Image of a white nurse's cap from the 1940s.

T-Shirt, 1972-82

Polyester and cotton
Gift of Eunice “Tootsie” Holland
2014.45.01

Less than five feet tall, Eunice “Tootsie” Holland looms large in South Carolina history. This t-shirt is one that she wore during the 1970s when fighting for the passage of the Equal Rights Amendment.

The Equal Rights Amendment

 

After the ratification of the 19th Amendment in 1920, prominent suffragist Alice Paul proposed what would become known as the Equal Rights Amendment (ERA): “Men and women shall have equal rights throughout the United States and every place subject to its jurisdiction.”

The ERA was introduced in Congress every year from 1923 until it passed in 1972 after substantial effort by the 1960s and ‘70s women’s movement. When the ERA was sent to the states for ratification, general consensus was that, due to heavy bipartisan support, it would pass quickly.

» **Record extracts**
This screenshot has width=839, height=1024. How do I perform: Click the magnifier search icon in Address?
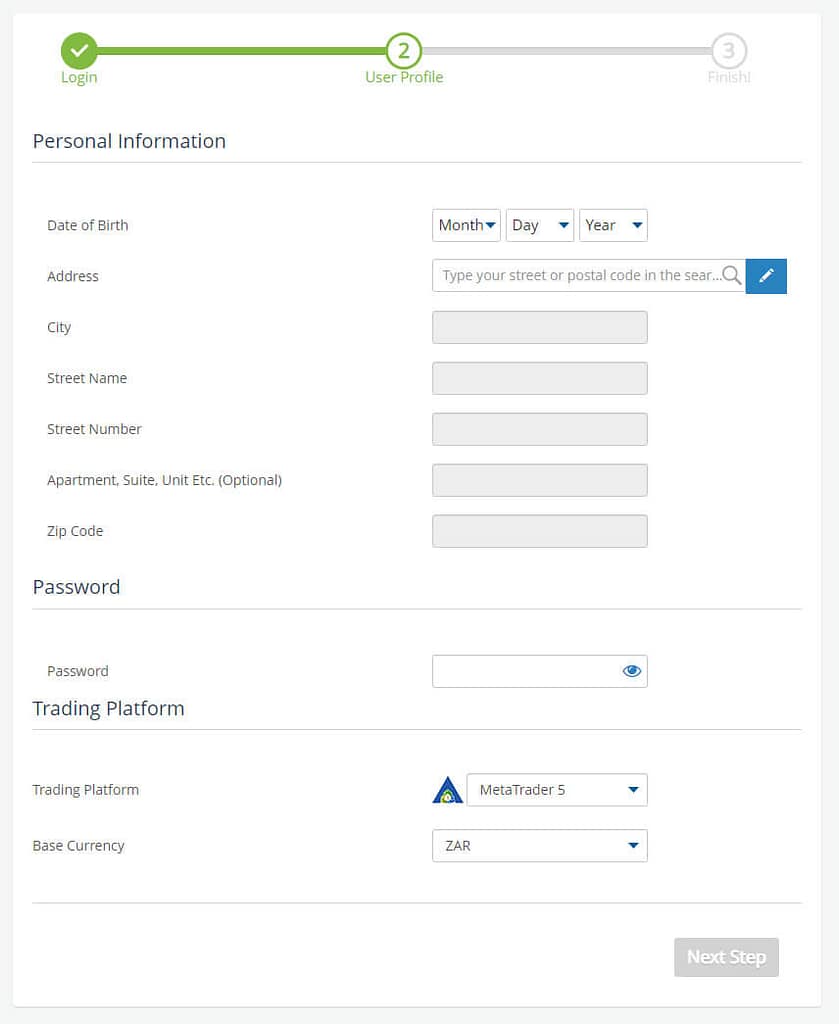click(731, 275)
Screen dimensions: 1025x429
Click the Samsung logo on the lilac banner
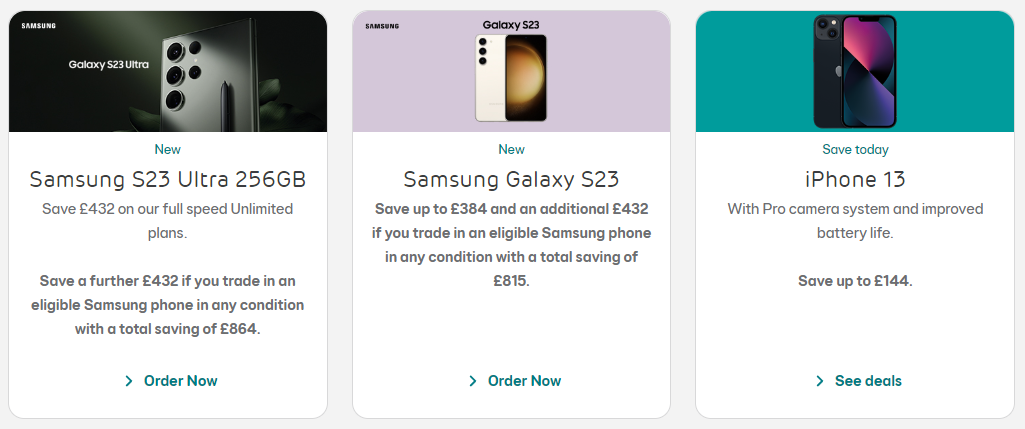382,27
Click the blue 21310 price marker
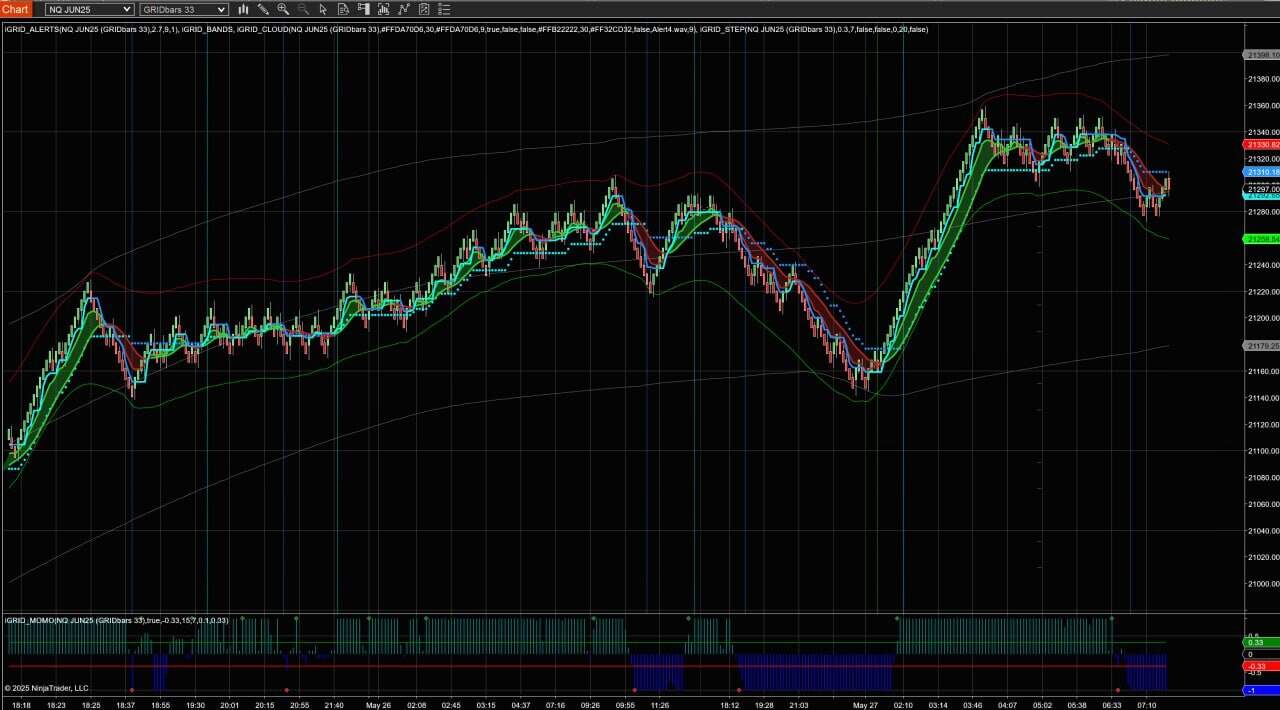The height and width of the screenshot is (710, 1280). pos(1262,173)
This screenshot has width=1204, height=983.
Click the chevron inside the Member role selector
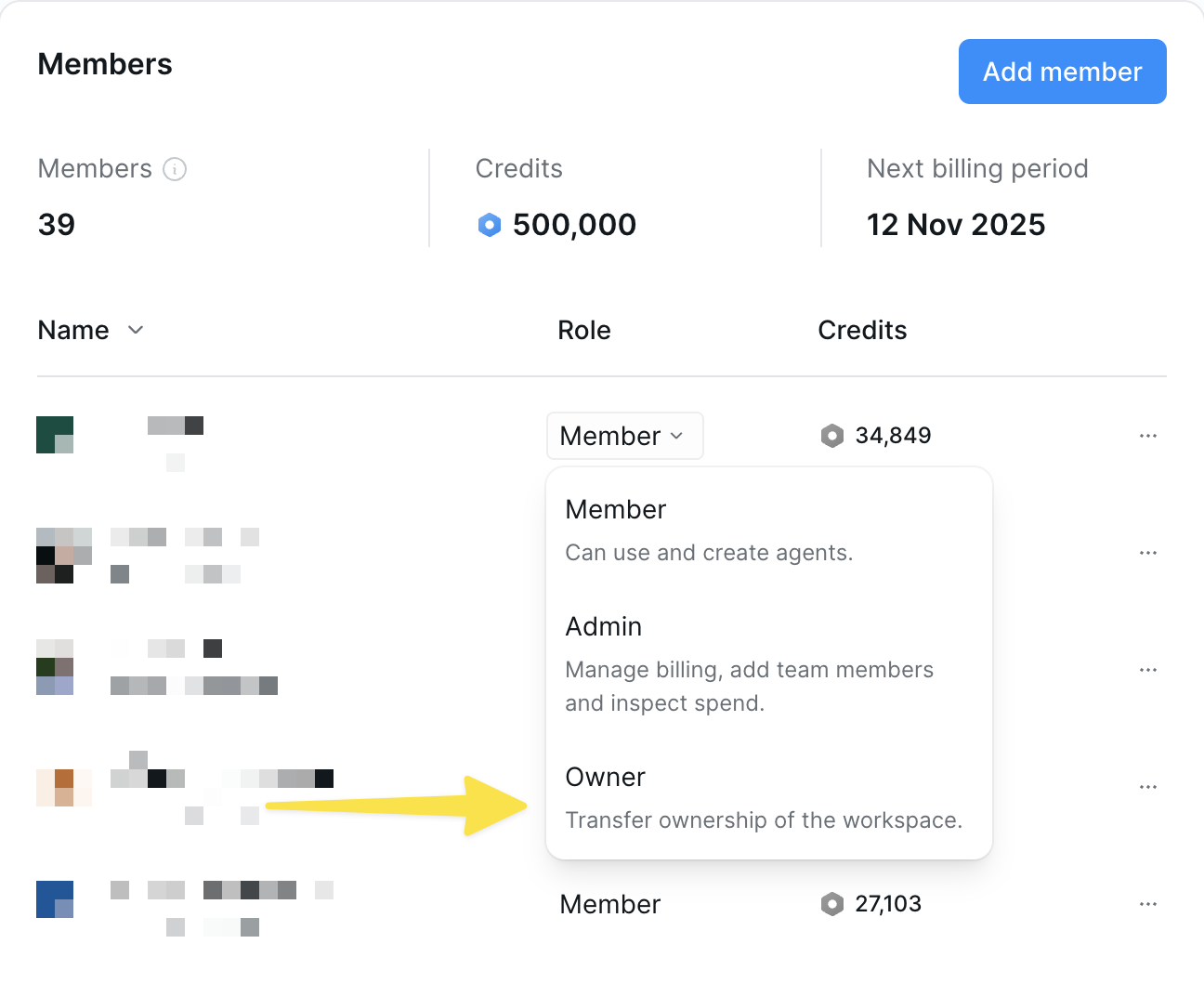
--
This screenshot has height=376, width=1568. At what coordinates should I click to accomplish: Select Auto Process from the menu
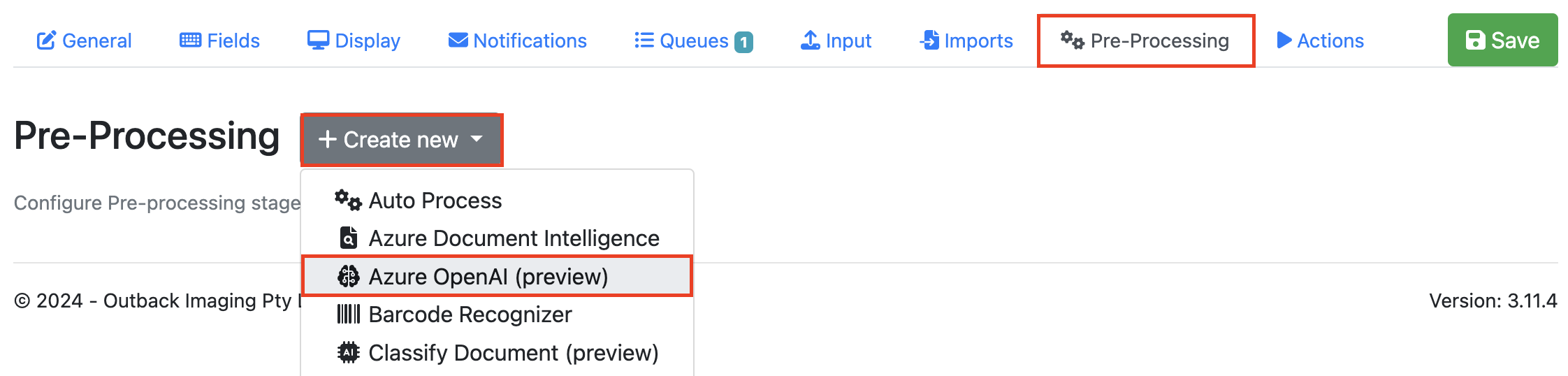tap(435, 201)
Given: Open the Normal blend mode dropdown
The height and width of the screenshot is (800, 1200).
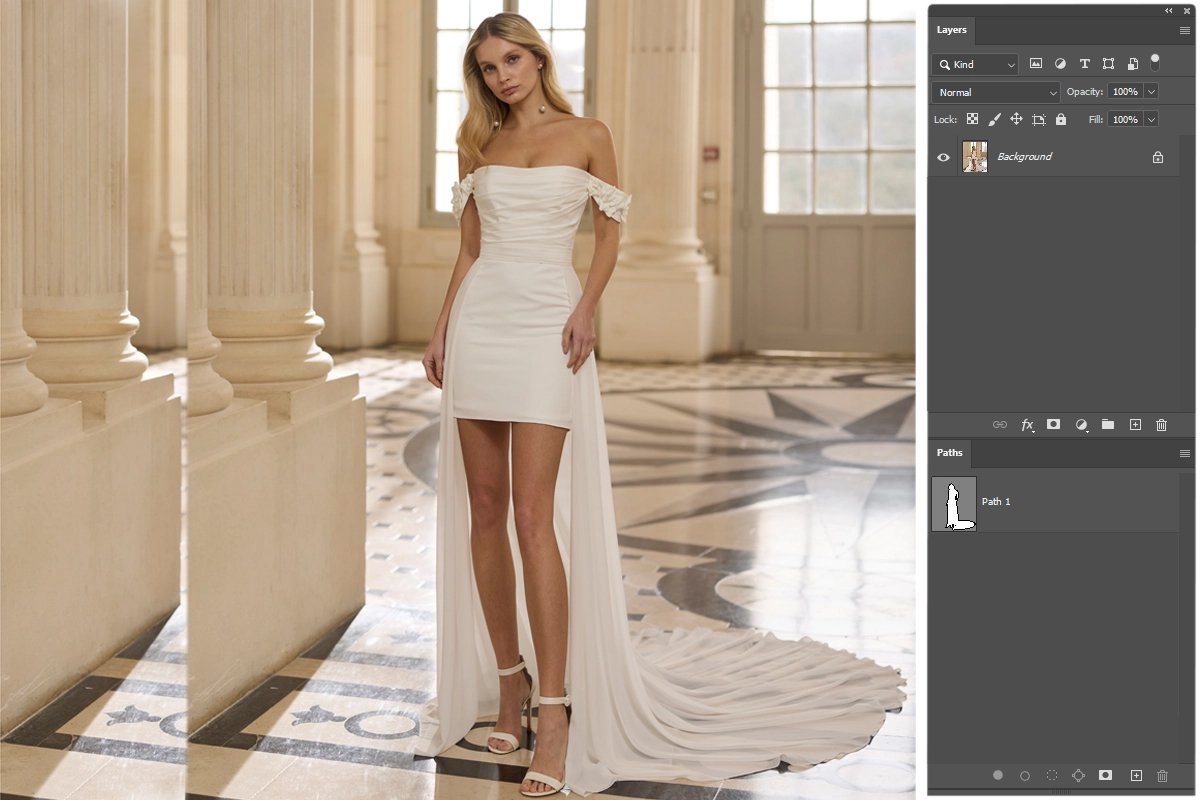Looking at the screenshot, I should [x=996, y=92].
...
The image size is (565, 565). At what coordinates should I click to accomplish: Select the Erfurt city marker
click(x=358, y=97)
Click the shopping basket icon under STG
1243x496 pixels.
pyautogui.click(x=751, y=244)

» **Work instructions**
(a) Please answer these questions from the text about Tootsie Holland's t-shirt:
(i) What two materials is the t-shirt made of?
(ii) Who proposed the amendment that became known as the Equal Rights Amendment?
(iii) In what year did the ERA pass in Congress?
(b) Carry the text about Tootsie Holland's t-shirt forward from its final sentence.
The entries are separate material and have no connection to the text about Tootsie Holland's t-shirt.

» **Per-task answers**
(a)
(i) Polyester and cotton
(ii) Alice Paul
(iii) 1972

(b)
Many UofSC students were vocal in their support for this and other women’s rights issues. Female students joined organizations dedicated to equality, such as the National Organization for Women (NOW) whose main goal was to lobby for the ERA.

UofSC student Maureen O’Brian led Columbia NOW’s 1976 membership drive and emphasized the organization’s significant efforts through a “multi-phased strategy to lean on the legislature for a favorable floor vote on the ERA.” However, a conservative push reversed the momentum, and the ERA has never been ratified. As recently as 2019, two bills to ratify the ERA were introduced and failed to pass in the South Carolina House of Representatives.

Political Button, 1975

Metal and plastic

Gift of Mrs. Keller H. Bumgardner and Mrs. Janet Wedlock from the South Carolina Coalition for the ERA Papers

5.985 

Abortion became legal in 1973, but making it legal did not necessarily increase access to having one. Proponents of “pro-choice,” also known as reproductive rights advocates, wore this button in support of keeping abortion legal. The coat hanger remains a symbol for the suffering of women whose only option was, and sometimes is, to perform illegal abortions on themselves using wire coat hangers, at-home chemical concoctions, or physical harm.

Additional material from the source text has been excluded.